● TASK DETAILS
Please return the whole listing, character for character.
┌─ DATA FOR THIS TASK
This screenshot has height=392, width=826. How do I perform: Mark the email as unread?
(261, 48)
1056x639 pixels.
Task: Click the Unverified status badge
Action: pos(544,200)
└─
● SOLUTION
This screenshot has height=392, width=826. How do I perform: Mark the email as unread?
(261, 48)
1056x639 pixels.
Task: Click the Unverified status badge
Action: pos(544,200)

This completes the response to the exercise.